In some embodiments, it is provided that the software of the uncertified part is adapted by updating it. In this way, it can be ensured in each case that for an adaptation of the processing unit of the uncertified part to the respective operating conditions of the sensor apparatus, the certified part of the sensor apparatus remains unchanged so that it does not have to be recertified.

In some embodiments, it is provided that, to indicate an update of the software of the processing unit of the uncertified part with respect to the processing unit of the certified part, a data field of the certified part already occupied by configuration data that is no longer current is cleared or an empty data field of this part is filled with a corresponding marker entry, causing the processing unit of the certified part to request current configuration data from the processing unit of the uncertified part.

In some embodiments, the following method steps are conducted: Modifying the software of the already certified part of the sensor apparatus; and recertifying the certified part of the sensor apparatus.

A sensor apparatus according to the teachings herein and the method according to the teachings herein are explained in greater detail below based on the drawings. The drawings show in principle and in schematic block diagram form.

Specific references to components, process steps, and other elements are not intended to be limiting. Further, it is understood that like parts bear the same or similar reference numerals when referring to alternate FIGS.

FIG. 1 shows a sensor apparatus for determining a variable. The sensor apparatus has hardware and software implemented thereon which is subdivided into an uncertified part 10 and a part 12 which is certified on the basis of safety requirements. The two parts 10, 12 are configured separate from each other with regard to their respective software. The two parts 10, 12 each have a processing unit 14, 16 which are connected to each other in a communicating manner. The hardware is at least partially shared by the uncertified part and the certified part of the software.

In the following, the processing unit 16 of the certified part 12 is also referred to as certified processing unit 16 and correspondingly the processing unit 14 of the uncertified part 10 is also referred to as uncertified processing unit 14.

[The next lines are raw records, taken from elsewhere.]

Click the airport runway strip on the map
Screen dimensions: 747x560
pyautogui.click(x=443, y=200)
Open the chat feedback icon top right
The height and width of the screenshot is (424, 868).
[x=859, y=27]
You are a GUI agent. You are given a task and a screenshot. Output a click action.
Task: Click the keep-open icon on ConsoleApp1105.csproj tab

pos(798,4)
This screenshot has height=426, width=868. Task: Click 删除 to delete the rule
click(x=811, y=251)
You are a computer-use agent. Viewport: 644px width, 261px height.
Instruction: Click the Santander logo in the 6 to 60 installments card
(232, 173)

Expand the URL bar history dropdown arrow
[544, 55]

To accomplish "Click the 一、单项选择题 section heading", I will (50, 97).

Sensor devices 20, 22, 24 are each connected to the certified processing unit 16 via electrical lines 18 for detecting status values. The status values of a plurality of sensor devices 20, 22, 24 are transmitted from the respective sensor device 20, 22, 24 to the uncertified processing unit 14 via the certified processing unit 16. Using the status values of at least one of the sensor devices 20, 22, 24, the certified processing unit 16 determines the variable in one manner. Regardless of this, the uncertified processing unit 14 determines the variable by using the status values of the plurality of sensor devices 20, 22, 24 in another manner which differs at least partially from the one manner. The respective manner of determination is also referred to herein as the process of determining the variable. For example, the status values of a single sensor device 20, 22, 24 are used independently of each other by both processing units 14, 16 to determine the variable.

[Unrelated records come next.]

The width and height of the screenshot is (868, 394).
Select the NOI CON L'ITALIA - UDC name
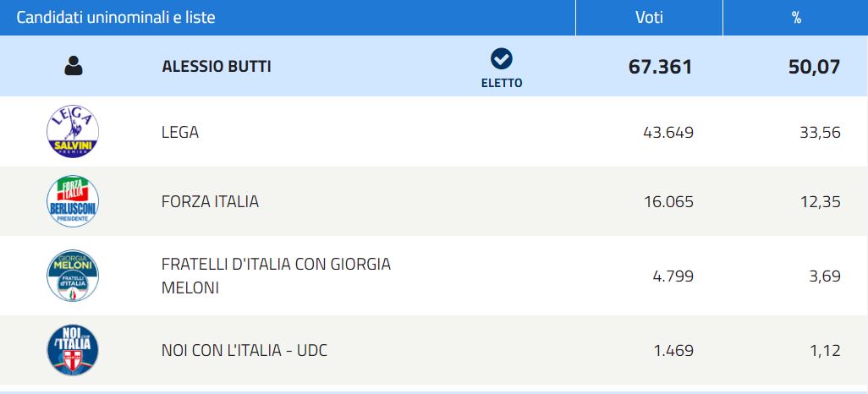244,350
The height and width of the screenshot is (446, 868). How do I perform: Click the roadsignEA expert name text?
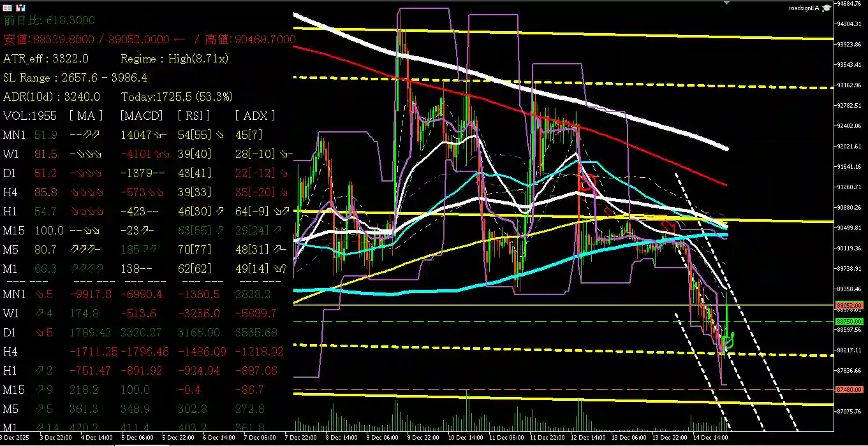point(804,8)
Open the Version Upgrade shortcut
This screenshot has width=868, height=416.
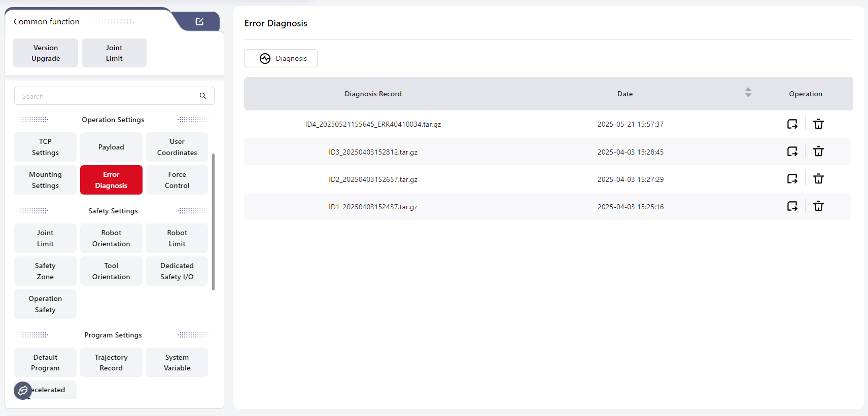46,53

A software implemented on the uncertified processing unit 14 is adapted in such a manner that it calculates the variable by performing a fusion of the status values detected by a plurality of sensor devices 20, 22, 24. The corresponding software of the uncertified processing unit 14 may be an algorithm for multi-sensory data fusion known in prior art, such as an (extended) Kalman filter 26 or complementary filter, which is adapted to the present use.

Each processing unit 14, 16 has an interface 28 which interfaces are connected to each other by at least one other electrical line 30. This connection can also be realised by a bus system. The respective interface 28 for connection to the respective other processing unit 14, 16 may be present in the form of an inter-CPU interface, for example in the form of a serial peripheral interface (SPI). The certified processing unit 16 has a further interface for connection to a fieldbus system 32. The fieldbus system 32 may be configured in the form of a controller area network (CAN) fieldbus system. The protocol used in this case for data transmission can be the CanOpenSafety protocol. The certified processing unit 16 can also have or be connected to a memory device not shown in the FIGS. A respective sensor device 20, 22, 24 can be configurable by the certified processing unit 16.

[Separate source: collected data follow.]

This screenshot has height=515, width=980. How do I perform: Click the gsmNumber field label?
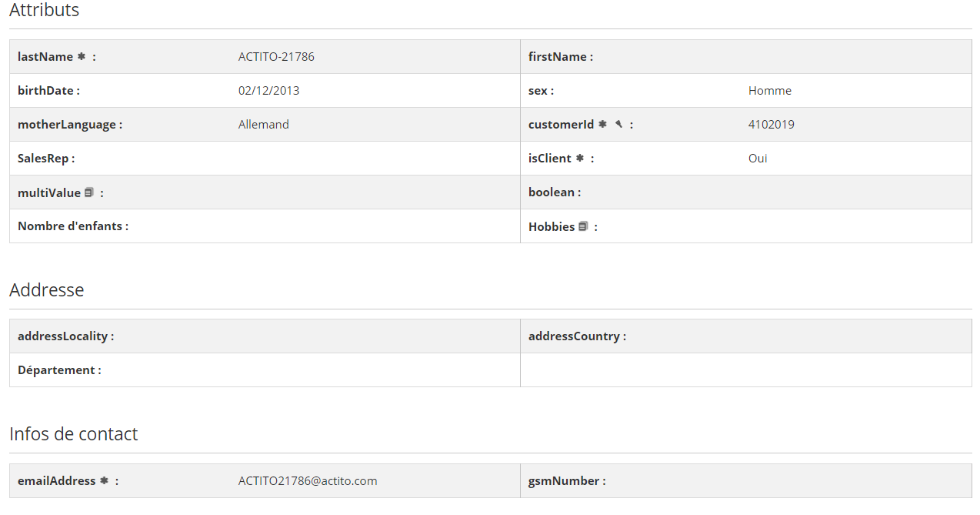(x=566, y=481)
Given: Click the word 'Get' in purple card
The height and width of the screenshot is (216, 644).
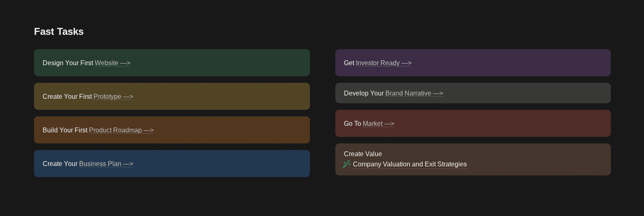Looking at the screenshot, I should click(349, 63).
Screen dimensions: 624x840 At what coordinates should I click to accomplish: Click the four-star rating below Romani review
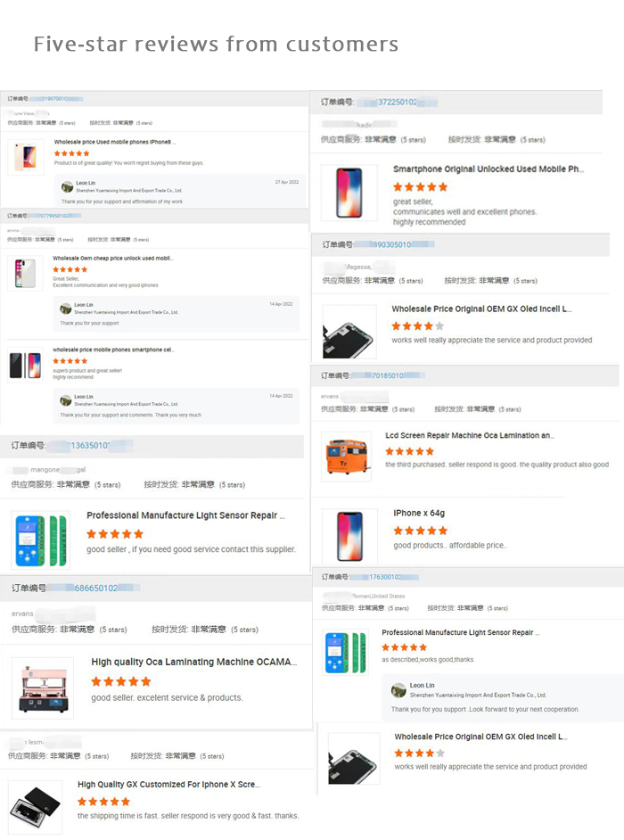point(419,754)
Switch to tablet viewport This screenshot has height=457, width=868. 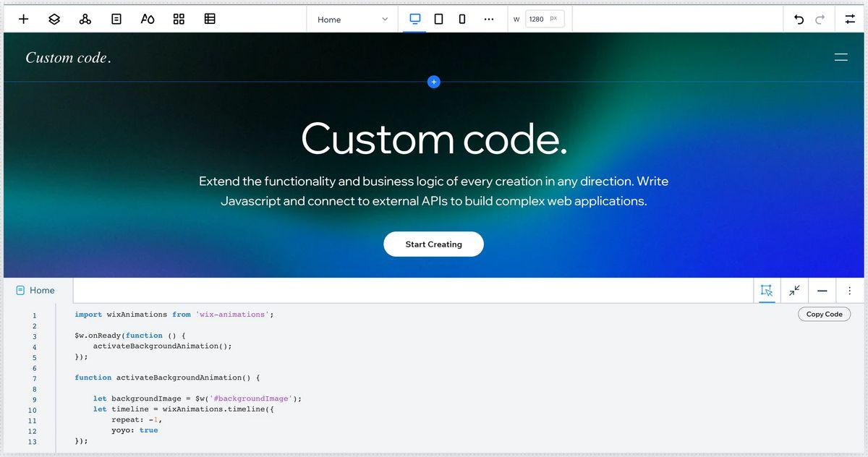tap(438, 20)
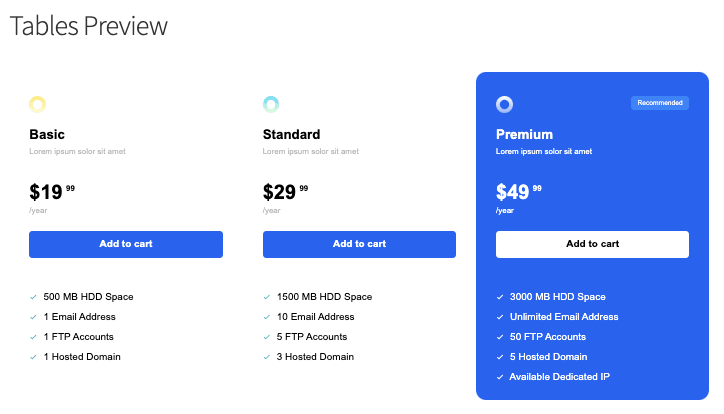Click checkmark next to Available Dedicated IP
This screenshot has height=414, width=724.
500,377
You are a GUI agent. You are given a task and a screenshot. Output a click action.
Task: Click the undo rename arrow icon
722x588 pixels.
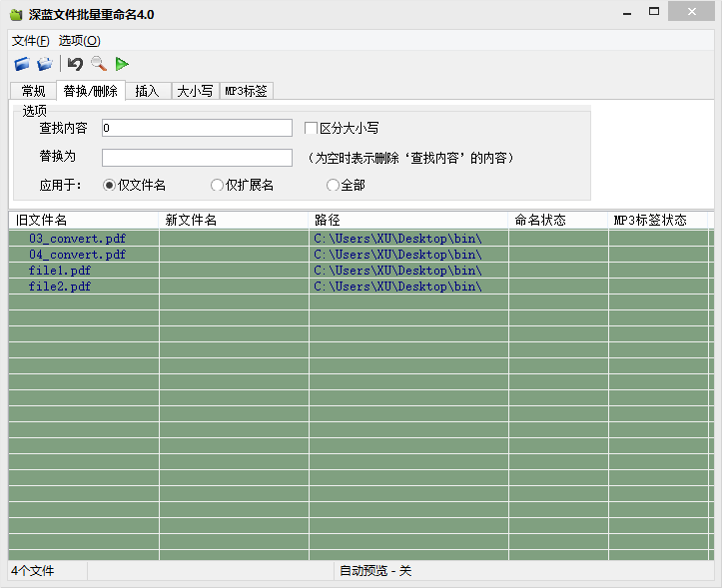[75, 64]
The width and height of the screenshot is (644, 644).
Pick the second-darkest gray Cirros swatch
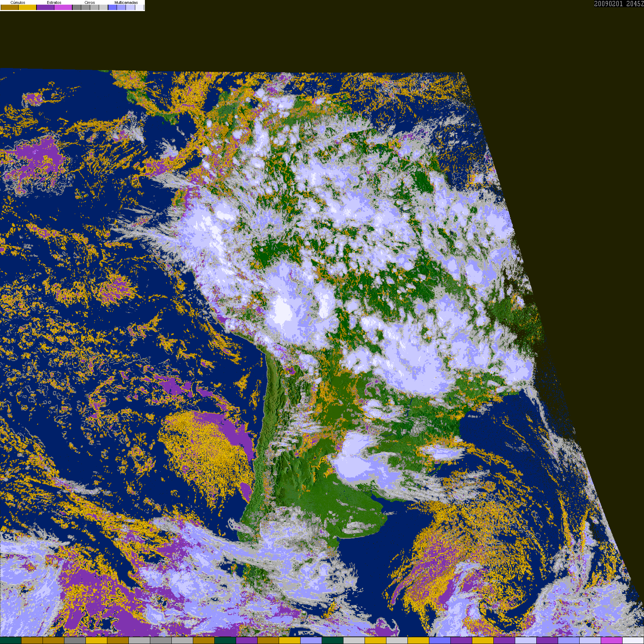[86, 8]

The processing units 14, 16 are each configured as microcontrollers.

In this case, the variable is a tilt angle of the sensor apparatus relative to a reference surface. The sensor devices 20, 22, 24 used to determine the tilt angle are an acceleration sensor 20, an angular rate sensor 22 and, if necessary, a magnetometer 24. The tilt angle is determined in each processing unit 14, 16 independently of each other. In each case, the certified processing unit 16 determines, using only the status values of the acceleration sensor 20, and the uncertified processing unit 14 determines, using the respective status values of the acceleration sensor 20, the angular rate sensor 22 and, if necessary, the magnetometer 24, the tilt angle independently of each other. The tilt angle determined by the uncertified processing unit 14 is finally transmitted to the certified processing unit 16, for example via the electrical line 30, via which the status values of the sensor devices 20, 22, 24 can also pass from the certified processing unit 16 to the uncertified processing unit.

The two variables in the form of the tilt angles determined by the processing units 14, 16 represent output signals of the sensor apparatus which are for example emitted to the fieldbus system 32, in particular by the certified processing unit 16.

If the acceleration sensor 20 arranged in any position is at rest, only the acceleration due to gravity (gravitation) g acts on it, which can be detected by the acceleration sensor 20 in the form of a vector (perpendicular). By comparing the currently detected vector with a vector which the acceleration sensor 20 detects in a reference position, it is possible to determine the tilt of the sensor apparatus, in particular of the acceleration sensor, in relation to the surface of the earth. The reference position can correspond to an initial rest position of the sensor apparatus. Thus, when the sensor apparatus is at rest in any position, the tilt angle of the sensor apparatus can depend only or at least on the tilt angle of the certified processing unit 16.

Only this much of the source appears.